▶ _Exercise prompt_
Lines of the material that include the string "computer" should be returned.

▶ _Given records_
::::
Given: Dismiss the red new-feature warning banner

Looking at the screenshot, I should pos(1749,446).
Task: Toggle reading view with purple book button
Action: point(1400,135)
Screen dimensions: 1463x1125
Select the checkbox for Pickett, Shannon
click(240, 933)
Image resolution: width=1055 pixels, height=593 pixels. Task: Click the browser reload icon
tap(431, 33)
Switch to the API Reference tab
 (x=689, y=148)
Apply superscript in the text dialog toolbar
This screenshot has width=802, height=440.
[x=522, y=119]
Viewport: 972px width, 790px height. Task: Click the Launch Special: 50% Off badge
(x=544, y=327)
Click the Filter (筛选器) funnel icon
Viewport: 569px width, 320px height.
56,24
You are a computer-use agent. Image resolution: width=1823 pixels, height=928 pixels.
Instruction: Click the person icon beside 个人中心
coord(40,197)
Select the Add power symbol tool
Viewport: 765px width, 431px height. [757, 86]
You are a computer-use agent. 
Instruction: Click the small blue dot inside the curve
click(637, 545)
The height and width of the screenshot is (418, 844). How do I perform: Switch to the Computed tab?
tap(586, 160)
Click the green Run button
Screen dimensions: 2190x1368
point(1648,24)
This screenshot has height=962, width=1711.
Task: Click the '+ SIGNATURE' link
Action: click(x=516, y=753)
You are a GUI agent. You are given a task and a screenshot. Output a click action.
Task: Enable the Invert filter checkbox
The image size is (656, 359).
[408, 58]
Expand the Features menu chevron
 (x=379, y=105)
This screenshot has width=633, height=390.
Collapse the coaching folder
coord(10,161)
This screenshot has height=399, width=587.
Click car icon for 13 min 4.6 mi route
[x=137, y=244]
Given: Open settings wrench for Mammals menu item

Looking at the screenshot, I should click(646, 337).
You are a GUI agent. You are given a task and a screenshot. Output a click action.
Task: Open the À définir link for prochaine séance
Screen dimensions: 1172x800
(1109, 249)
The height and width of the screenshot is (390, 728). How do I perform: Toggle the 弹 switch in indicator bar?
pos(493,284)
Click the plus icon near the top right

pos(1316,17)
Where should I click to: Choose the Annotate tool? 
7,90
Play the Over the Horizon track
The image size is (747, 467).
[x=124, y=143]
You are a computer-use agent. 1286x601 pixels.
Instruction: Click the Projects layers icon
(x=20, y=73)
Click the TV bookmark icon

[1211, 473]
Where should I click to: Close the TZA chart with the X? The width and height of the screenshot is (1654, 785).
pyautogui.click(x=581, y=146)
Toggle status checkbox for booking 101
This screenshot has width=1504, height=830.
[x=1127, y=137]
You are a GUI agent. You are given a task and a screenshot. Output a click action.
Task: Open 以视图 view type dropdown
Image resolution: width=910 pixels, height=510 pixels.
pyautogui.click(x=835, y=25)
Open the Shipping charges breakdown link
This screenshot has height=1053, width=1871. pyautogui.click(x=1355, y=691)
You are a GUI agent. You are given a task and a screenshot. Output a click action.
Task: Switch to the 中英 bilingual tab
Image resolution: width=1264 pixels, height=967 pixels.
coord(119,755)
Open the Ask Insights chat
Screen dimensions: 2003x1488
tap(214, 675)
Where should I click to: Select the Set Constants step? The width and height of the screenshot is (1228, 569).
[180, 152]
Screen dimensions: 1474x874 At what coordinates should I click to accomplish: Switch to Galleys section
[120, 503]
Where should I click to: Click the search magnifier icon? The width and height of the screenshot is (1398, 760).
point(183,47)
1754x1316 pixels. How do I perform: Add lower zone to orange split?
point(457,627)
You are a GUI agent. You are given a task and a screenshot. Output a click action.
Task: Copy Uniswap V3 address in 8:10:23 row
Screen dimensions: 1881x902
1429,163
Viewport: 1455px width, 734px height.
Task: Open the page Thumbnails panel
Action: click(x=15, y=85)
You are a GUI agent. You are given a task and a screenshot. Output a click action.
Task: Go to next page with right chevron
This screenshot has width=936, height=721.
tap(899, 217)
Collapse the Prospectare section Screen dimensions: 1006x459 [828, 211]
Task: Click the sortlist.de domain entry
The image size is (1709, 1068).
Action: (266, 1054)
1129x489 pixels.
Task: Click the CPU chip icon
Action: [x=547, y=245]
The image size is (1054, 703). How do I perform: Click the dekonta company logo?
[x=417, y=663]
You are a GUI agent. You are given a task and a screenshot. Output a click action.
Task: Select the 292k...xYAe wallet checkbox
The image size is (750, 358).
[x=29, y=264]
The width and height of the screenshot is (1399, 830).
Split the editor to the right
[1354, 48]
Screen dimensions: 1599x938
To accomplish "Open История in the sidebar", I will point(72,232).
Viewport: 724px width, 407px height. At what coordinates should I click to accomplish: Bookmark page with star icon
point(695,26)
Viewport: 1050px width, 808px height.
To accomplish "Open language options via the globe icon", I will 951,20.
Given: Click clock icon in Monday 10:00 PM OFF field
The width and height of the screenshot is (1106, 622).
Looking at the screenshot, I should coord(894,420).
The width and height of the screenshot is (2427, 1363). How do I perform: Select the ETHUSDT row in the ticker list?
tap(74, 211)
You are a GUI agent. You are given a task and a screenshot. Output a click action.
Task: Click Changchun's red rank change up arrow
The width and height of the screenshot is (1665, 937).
::::
▶ _Your solution_
You are a computer-use agent. Image resolution: width=1823 pixels, height=928 pixels.
You are a computer-use agent. 
You are a computer-use agent. 1286x601 pixels.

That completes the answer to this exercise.